Stored data entries
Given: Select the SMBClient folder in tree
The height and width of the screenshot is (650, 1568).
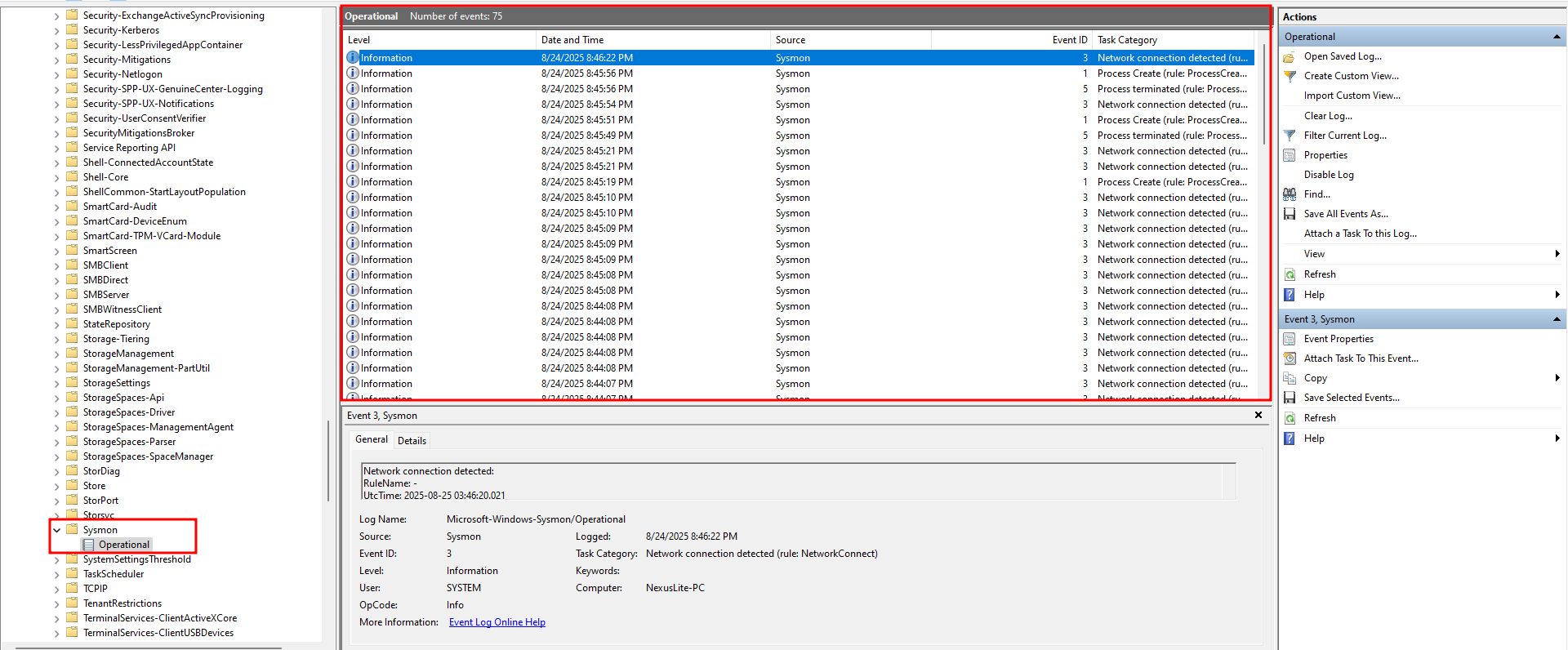Looking at the screenshot, I should pos(105,265).
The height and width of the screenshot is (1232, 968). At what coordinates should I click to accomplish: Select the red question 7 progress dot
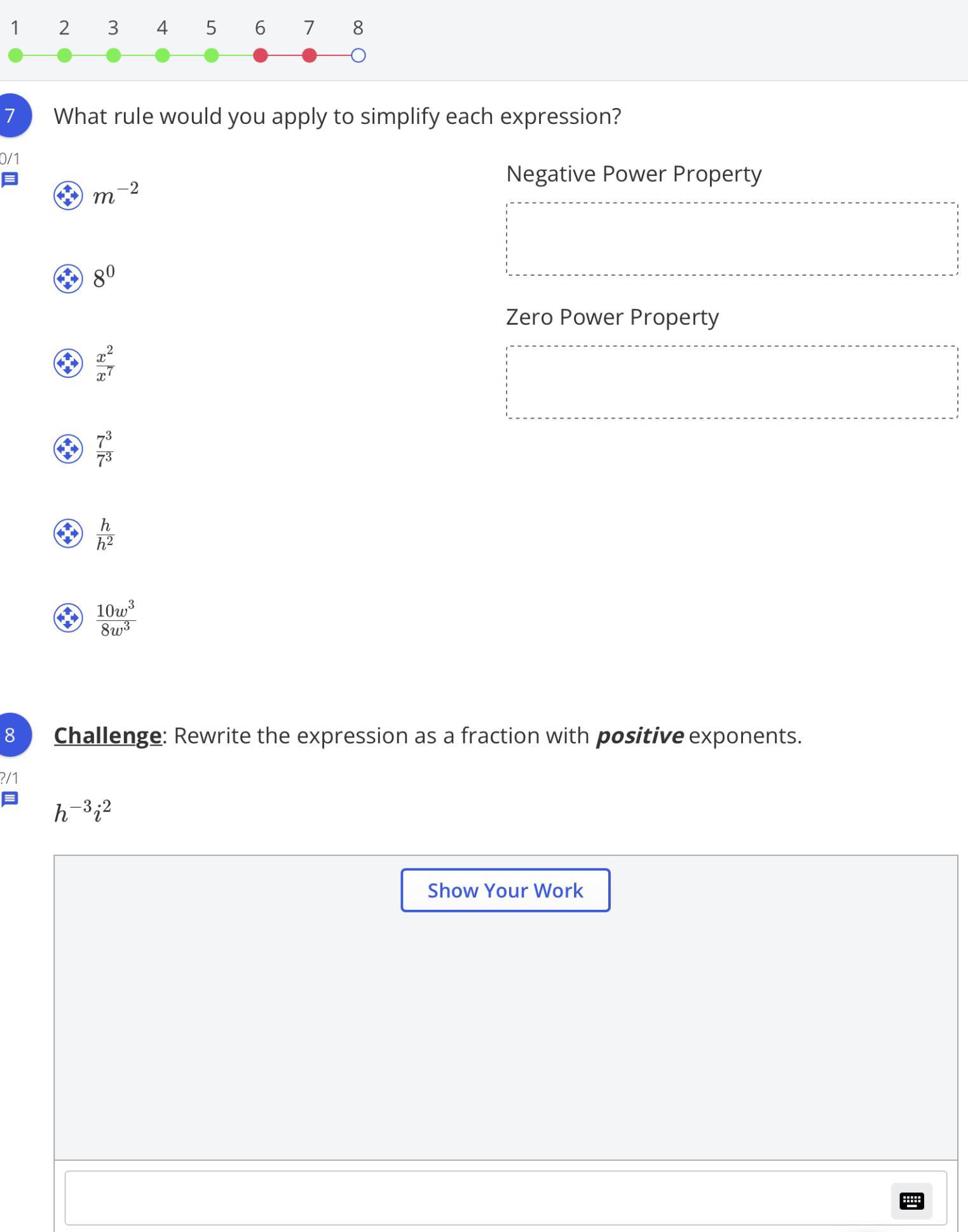[x=309, y=56]
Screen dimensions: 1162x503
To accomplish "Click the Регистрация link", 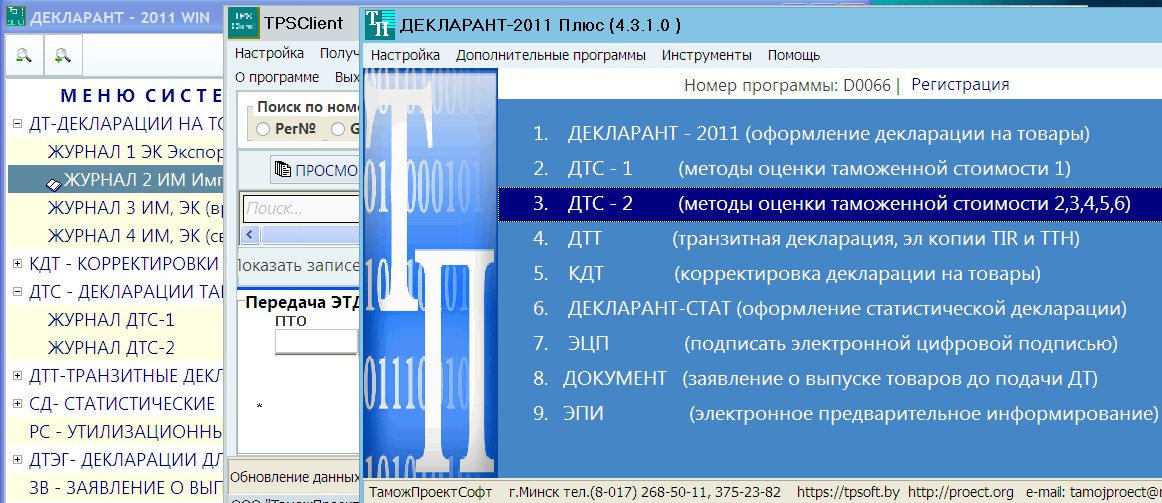I will coord(960,85).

Exercise description
Begin at the first line of the entries and stop after the line holding "Screen dimensions: 1162x503"; repeat those lines exactly, but not the pictures.

Problem solution
Given: Select the SMBClient folder in tree
The height and width of the screenshot is (650, 1568).
Looking at the screenshot, I should pos(105,265).
The height and width of the screenshot is (1232, 968). At what coordinates should I click to accomplish: Select the red question 7 progress dot
[x=309, y=56]
Screen dimensions: 1162x503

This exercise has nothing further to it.